::: Source document

4. Discussion and Conclusions

This article provides detailed counsel for the management of mild UCDs encompassing the role of ENS, biochemical and genetic variant analyses in establishing and completing distal UCD diagnosis. Moreover, counsels for clinical surveillance during the first year, treatment choice and criteria evaluation for long-term follow-up are also provided here. Such counsels sprang from the shared experience of an expert group of specialists in the field and the reappraisal of the current literature.

At present, knowledge on the natural history, the treatment and clinical outcome of individuals with mild UCDs is scant; The biochemical parameters available by NBS may allow to decide therapy initiation on the basis of glutamine, citrulline and arginine levels. The following investigation including a genetic profile will allow to identify the phenotype and drive the decision to start dietetic or pharmacologic therapy. Altered values of one of these amino acids and/or the presence of a genetic profile predictive of severe phenotype should prompt the decision to start dietetic or pharmacological therapy [39]. The American Urea Cycle Disorders Consortium [40] and the European registry and network for Intoxication type Metabolic Diseases [41] aim to improve the knowledge of the natural history, treatment and clinical outcome of individuals with mild UCDs [24]. Both consortia focus on elucidating key physiopathology, early prediction of clinical severity, evaluating safety and efficacy of dietary treatment, pharmacological therapy, and liver transplantation, developing evidence-based consensus care recommendations, and empowering patients and their families [21].

::::::
::: Extracted entries

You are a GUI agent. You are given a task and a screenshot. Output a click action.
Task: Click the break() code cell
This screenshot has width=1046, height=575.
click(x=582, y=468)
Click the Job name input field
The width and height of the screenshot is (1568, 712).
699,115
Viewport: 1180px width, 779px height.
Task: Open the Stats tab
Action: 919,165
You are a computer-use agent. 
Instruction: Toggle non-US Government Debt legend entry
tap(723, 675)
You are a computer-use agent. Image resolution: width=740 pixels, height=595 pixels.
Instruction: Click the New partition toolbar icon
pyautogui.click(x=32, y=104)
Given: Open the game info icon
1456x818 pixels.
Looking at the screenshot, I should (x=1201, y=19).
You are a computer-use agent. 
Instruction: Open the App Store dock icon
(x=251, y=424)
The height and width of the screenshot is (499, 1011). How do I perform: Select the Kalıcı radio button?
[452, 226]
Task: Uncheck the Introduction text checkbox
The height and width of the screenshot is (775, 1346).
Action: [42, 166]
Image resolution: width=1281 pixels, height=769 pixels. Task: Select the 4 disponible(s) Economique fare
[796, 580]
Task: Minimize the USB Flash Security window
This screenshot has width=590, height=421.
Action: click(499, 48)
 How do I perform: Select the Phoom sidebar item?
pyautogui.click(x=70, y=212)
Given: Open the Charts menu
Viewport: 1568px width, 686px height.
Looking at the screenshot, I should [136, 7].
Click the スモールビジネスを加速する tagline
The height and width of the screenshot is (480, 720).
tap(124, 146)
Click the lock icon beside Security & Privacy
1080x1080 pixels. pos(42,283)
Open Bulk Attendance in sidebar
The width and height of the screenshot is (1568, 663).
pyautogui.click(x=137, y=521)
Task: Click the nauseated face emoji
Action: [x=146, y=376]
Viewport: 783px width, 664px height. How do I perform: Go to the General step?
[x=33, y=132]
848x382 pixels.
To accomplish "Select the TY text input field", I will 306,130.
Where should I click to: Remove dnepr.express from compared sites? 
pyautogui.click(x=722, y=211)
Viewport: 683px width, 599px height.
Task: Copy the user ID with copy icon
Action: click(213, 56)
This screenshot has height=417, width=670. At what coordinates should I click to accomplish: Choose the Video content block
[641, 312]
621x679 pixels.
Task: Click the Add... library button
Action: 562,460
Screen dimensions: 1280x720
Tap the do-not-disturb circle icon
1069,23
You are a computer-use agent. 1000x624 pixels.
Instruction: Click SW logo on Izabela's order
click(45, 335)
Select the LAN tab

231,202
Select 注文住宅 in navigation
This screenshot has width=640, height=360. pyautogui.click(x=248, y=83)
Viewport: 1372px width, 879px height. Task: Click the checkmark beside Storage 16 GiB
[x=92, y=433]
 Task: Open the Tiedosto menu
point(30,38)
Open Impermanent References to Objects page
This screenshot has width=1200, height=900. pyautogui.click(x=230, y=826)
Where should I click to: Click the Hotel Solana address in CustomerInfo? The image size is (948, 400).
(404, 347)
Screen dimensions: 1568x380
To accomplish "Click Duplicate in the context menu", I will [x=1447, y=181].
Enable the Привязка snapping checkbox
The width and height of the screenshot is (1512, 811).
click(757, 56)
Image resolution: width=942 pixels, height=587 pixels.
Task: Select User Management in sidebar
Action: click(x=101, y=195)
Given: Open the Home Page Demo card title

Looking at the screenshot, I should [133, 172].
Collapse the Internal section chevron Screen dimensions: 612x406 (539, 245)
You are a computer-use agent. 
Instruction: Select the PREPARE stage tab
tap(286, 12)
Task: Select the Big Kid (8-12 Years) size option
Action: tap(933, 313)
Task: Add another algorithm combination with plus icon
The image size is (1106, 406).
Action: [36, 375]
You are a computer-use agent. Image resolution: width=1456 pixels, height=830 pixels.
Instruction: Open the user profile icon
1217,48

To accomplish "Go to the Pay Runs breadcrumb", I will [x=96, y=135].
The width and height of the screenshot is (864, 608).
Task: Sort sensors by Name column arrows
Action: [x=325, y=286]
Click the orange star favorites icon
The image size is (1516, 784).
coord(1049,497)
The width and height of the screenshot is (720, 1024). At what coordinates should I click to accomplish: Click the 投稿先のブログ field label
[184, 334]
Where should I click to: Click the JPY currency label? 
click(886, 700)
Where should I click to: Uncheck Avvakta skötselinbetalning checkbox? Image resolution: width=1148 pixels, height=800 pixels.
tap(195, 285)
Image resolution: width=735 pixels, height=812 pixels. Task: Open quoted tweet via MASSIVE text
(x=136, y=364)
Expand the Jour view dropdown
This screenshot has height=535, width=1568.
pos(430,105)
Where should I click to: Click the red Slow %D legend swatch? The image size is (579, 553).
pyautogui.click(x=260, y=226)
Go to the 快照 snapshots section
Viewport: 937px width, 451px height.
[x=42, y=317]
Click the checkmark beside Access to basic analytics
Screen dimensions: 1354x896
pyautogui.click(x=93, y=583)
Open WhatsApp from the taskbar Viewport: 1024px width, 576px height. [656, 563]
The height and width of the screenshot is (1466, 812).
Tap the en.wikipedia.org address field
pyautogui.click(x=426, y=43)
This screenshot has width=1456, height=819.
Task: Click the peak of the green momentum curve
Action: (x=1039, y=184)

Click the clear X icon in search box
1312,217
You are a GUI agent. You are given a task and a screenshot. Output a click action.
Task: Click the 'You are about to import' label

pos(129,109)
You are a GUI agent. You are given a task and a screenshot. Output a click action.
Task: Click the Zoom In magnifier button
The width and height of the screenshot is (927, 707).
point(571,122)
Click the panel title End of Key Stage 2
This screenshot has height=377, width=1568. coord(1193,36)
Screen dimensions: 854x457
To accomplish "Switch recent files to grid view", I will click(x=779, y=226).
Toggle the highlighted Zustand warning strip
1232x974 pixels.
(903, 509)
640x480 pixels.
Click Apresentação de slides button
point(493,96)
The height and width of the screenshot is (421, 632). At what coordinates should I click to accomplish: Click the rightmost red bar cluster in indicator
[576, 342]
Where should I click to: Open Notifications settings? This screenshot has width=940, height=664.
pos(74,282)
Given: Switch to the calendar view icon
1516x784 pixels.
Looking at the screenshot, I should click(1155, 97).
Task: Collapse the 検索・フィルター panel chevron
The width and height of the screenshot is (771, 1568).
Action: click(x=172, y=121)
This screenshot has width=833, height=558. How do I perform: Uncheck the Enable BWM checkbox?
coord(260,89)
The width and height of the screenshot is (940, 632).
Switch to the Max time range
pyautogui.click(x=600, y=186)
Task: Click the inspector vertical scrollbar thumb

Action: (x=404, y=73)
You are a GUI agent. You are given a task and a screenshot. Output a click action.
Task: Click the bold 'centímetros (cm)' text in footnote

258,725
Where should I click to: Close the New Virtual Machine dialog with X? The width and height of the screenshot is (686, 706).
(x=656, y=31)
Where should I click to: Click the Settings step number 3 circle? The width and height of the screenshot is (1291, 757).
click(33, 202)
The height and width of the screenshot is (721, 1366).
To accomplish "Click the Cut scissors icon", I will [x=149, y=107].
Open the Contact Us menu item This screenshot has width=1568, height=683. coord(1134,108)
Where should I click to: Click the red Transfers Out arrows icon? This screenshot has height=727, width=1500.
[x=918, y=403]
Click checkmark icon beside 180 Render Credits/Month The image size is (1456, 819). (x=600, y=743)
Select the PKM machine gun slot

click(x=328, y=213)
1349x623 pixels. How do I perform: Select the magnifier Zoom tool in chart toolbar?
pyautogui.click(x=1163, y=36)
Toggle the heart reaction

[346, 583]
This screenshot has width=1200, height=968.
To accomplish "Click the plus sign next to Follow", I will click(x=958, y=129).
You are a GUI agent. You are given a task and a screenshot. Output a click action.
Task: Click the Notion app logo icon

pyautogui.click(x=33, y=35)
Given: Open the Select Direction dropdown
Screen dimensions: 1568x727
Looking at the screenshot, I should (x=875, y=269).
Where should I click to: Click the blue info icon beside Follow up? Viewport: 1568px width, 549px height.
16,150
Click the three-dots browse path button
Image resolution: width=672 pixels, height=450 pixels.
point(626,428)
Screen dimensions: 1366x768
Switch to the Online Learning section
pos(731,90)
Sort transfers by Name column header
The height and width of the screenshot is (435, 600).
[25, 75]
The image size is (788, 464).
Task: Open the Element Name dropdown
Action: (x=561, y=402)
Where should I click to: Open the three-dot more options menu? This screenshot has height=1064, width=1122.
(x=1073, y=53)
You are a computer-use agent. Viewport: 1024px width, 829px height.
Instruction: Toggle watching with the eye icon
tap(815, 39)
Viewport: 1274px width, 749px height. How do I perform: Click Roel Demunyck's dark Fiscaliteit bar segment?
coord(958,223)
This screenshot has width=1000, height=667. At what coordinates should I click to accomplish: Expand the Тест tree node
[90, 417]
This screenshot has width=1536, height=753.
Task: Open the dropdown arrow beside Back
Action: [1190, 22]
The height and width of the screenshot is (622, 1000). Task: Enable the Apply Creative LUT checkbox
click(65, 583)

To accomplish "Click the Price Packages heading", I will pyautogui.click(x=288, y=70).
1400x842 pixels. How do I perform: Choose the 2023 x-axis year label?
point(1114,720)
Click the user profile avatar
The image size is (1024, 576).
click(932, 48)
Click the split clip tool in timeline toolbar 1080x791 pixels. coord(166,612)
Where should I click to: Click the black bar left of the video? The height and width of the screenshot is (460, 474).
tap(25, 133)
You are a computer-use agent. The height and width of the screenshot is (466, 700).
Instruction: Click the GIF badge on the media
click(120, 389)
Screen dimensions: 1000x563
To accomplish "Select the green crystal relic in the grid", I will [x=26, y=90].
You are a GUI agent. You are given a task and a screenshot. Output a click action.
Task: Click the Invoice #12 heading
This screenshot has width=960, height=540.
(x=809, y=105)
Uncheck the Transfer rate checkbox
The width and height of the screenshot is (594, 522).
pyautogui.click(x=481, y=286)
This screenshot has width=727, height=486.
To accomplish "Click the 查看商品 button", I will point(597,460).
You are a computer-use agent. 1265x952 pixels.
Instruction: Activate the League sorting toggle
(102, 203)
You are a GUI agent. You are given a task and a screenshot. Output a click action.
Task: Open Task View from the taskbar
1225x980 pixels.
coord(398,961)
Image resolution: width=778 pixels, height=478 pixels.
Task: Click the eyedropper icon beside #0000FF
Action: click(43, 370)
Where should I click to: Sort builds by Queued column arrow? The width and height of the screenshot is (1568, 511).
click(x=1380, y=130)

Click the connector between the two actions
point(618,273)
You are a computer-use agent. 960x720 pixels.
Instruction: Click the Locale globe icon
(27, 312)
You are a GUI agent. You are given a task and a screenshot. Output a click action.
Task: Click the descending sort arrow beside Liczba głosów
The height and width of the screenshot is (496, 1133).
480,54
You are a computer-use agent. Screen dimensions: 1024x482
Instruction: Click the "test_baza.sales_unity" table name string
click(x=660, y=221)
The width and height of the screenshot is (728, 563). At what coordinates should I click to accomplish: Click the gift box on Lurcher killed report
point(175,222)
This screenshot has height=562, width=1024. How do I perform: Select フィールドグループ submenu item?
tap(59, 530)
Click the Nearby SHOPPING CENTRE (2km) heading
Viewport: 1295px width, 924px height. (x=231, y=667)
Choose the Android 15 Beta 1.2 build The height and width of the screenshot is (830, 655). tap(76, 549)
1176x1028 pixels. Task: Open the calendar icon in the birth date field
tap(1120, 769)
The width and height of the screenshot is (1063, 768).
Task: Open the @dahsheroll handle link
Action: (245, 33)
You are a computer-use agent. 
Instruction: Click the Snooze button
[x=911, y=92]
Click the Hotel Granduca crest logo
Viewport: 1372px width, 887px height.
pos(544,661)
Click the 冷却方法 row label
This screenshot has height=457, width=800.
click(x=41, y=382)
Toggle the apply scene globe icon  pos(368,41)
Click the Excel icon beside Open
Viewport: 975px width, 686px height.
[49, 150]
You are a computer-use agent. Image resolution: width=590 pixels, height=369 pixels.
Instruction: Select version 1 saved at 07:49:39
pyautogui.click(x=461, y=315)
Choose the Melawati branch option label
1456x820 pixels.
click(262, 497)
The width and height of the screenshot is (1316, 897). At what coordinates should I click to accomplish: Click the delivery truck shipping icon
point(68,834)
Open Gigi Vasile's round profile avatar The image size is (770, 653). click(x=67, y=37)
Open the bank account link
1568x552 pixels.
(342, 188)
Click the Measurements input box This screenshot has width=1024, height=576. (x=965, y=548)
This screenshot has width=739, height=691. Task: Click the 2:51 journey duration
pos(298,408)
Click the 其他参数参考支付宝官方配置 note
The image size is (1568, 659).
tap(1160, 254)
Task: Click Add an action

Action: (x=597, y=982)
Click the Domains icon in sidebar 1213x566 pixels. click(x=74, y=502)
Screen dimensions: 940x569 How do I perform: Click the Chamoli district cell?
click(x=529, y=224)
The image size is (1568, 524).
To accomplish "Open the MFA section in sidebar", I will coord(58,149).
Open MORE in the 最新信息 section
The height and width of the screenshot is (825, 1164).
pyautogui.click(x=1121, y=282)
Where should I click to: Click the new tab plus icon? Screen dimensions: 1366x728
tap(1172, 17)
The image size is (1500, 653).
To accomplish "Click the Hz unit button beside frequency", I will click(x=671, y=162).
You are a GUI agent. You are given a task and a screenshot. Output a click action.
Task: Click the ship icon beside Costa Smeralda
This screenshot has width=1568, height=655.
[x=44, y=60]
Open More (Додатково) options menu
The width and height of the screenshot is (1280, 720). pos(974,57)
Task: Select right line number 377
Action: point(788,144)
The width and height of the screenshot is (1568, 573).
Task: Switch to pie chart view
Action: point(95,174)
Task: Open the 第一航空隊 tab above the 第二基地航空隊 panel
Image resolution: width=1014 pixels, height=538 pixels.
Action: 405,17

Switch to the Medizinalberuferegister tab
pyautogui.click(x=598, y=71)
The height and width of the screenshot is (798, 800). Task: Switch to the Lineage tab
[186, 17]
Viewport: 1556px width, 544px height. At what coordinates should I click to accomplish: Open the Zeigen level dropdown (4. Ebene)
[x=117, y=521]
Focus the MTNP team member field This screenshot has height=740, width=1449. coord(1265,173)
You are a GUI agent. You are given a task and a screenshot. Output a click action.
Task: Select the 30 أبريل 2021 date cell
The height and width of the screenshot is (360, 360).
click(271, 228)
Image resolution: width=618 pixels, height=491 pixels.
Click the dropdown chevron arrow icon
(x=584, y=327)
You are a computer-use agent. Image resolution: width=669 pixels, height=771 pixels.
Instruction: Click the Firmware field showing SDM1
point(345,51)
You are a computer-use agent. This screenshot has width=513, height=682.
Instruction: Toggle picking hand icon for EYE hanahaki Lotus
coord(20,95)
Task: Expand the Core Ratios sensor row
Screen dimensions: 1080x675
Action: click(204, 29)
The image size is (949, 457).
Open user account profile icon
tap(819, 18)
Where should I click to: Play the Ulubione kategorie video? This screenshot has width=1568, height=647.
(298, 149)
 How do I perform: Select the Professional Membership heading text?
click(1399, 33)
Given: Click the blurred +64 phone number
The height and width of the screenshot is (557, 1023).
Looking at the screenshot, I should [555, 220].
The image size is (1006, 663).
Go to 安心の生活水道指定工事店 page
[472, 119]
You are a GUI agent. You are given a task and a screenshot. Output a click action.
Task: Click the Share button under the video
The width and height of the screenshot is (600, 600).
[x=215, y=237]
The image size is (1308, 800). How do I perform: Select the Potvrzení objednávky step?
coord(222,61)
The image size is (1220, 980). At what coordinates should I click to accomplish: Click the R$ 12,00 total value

::::::

__Tasks__
- a) In the conclusions section, rewrite the stretch from "This article provides" through "the current literature.", replacing "expert group" with "expert panel".
- b) For each statement, say whether the conclusions section agrees, answering yes or no and quoting the words that decide it: (i) The counsels are based solely on a review of the current literature. (ii) Knowledge of the natural history of mild UCDs is currently scant. (iii) The two consortia focus in part on evaluating liver transplantation.
You won't need the listing for any of this.

__Results for the exercise__
- a)
This article provides detailed counsel for the management of mild UCDs encompassing the role of ENS, biochemical and genetic variant analyses in establishing and completing distal UCD diagnosis. Moreover, counsels for clinical surveillance during the first year, treatment choice and criteria evaluation for long-term follow-up are also provided here. Such counsels sprang from the shared experience of an expert panel of specialists in the field and the reappraisal of the current literature.

- b)
(i) No: "Such counsels sprang from the shared experience of an expert group of specialists in the field and the reappraisal of the current literature."
(ii) Yes: "At present, knowledge on the natural history, the treatment and clinical outcome of individuals with mild UCDs is scant"
(iii) Yes: "evaluating safety and efficacy of dietary treatment, pharmacological therapy, and liver transplantation"